Man was that guy ever busy, even with the stuff left out! I hadn’t known he was ever directly involved with the military. He was, on the British side in the French-Indian war.
Several wonderful quotes—I pick
“So convenient a thing it is to be a reasonable creature, since it enables one to find or make a reason for everything one has a mind to do.”
Pippi Langstrumpf by Astrid Lindgren, auf Deutsch. My inner child, an underdeveloped 22-year-old, would be horrified. But when I picked this up at a friend’s place, my first impression was: “this is a kid’s book?”. It’s rough in places. Death is present from the beginning. And Pippi is really absurd and charming. The inner child liked it too, even though he skulked off to his room after.
The Journey of William of Rubruck to the Eastern Parts of the World, 1253–55, supposed to be in fact the letter of the friar to the King of France, reporting of his mission to visit the Mongol king.
I don’t know why on earth it caught my eye or where I saw it, but it was very entertaining.
The friar is well educated, but starts out being awfully ignorant of the geography and cultures he travels through. The translators struggle to identify some of the place names, and to reconcile his story with present geography. To the end he refers to Buddhists as “idolaters”, but he does come away with some new views.

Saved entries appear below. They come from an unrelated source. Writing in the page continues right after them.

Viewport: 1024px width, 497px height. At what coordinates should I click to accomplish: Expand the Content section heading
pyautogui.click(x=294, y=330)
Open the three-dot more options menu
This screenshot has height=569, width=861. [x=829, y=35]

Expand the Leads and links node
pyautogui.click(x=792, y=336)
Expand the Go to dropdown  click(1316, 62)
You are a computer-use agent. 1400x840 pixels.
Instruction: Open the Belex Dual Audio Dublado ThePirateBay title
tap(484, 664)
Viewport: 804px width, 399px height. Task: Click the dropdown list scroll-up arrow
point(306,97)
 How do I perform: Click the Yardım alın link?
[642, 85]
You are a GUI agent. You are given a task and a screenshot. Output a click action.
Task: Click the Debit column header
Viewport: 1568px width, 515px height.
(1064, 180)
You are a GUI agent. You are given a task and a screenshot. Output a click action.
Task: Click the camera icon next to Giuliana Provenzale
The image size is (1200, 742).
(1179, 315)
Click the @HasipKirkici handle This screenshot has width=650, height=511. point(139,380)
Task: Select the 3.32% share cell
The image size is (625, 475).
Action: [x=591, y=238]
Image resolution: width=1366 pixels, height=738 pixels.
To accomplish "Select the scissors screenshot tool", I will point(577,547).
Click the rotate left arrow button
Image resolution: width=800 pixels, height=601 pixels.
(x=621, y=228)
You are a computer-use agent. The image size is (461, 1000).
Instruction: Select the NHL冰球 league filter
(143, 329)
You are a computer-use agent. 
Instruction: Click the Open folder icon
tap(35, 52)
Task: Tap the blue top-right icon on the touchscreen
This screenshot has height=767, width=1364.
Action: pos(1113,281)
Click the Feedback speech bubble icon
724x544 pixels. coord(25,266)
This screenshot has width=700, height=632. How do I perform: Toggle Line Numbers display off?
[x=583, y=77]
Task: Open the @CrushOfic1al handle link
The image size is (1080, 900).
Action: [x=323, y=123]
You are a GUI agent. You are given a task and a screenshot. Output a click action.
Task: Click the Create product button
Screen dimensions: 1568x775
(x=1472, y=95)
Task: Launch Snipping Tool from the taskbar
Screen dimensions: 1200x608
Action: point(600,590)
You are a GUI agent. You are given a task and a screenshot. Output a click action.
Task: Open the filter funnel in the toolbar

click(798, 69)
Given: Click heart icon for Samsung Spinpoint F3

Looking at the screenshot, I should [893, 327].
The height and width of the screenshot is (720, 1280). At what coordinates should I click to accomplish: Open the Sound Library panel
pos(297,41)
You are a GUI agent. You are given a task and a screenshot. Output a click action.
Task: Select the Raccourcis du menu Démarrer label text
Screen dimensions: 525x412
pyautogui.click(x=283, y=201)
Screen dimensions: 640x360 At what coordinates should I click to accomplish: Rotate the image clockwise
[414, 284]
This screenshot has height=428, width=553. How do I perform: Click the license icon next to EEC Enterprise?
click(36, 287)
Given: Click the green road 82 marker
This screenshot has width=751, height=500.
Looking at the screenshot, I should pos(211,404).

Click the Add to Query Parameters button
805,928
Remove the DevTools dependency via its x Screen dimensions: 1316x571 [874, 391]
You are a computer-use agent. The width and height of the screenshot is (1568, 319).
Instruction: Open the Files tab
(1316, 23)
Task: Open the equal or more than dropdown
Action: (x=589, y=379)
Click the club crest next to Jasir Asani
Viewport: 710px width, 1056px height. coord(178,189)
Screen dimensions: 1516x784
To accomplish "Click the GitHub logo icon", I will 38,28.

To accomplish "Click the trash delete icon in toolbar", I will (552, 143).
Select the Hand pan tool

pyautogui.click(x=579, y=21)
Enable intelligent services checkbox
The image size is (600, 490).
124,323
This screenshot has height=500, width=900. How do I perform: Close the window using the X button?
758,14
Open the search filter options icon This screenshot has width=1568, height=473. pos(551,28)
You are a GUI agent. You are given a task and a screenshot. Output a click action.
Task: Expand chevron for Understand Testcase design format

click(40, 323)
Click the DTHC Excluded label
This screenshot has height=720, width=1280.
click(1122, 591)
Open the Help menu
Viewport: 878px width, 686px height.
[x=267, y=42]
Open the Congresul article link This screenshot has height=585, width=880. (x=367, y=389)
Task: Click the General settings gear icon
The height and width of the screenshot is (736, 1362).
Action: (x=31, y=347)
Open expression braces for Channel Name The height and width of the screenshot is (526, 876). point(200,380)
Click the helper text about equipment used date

He is there explicitly to spread his Gospel, but also very much as both spy and ambassador. His analysis of the political situations shows him to be very much a man of the world. And the trouble he gets into, often because of ineffective translators and poorly chosen travel companions, is just precious.
At the same time, a person could very easily get killed in these situations. More than once he had to talk his way out of potentially lethal encounters — these were rough times. And one has to be impressed at the sheer physical difficulty of such travel. As monks, they traveled poorly, with few belongings, which were meant to serve as gifts (call them bribes), the conservation of which was at times difficult.
I visited Stockholm, and met there a sometime colleague Hans, who for lack of any other pressing topic, told me about recent developments in algebraic topology — primarily the solution of the Poincaré conjecture by Grigory Perelman. Somehow this had escaped me, although I remember being very intrigued by mention of it in an otherwise miserably mismanaged topology course. (I have for some years been hanging around mostly with physicists, who as a group show no more interest in mathematical topics than do plumbers, but distinguish themselves from plumbers by ritualistic expressions of disdain for it.)
I knew I didn’t have much of a chance of reading any of the original work. Judging from Hans’ description, it would have been unapproachably technical. So hoping just to get a further taste, picked up two popular books: Poincaré’s Prize by George G. Szpiro, and The Poincaré Conjecture (In Search of the Shape of the Universe) by Donal O’Shea.
Overall both books are entertaining and enlightening enough to deserve qualified recommendations. But neither is going to help you much with the math at all. Both try, and largely fail, to provide any useful picture, lay or otherwise. Both authors indulge in facile hyperbole concerning genius. Szpiro collapses into onomatopoeic blithering in his describe some of the geometrical techniques (where probably a few good drawings would have helped a lot). O’Shea’s subtitular topic, perhaps intended as a hook, or handle for the lay reader to latch on to, but whose connection to the primary subject is never well explained, he stretches beyond the point where it might be helpful or interesting.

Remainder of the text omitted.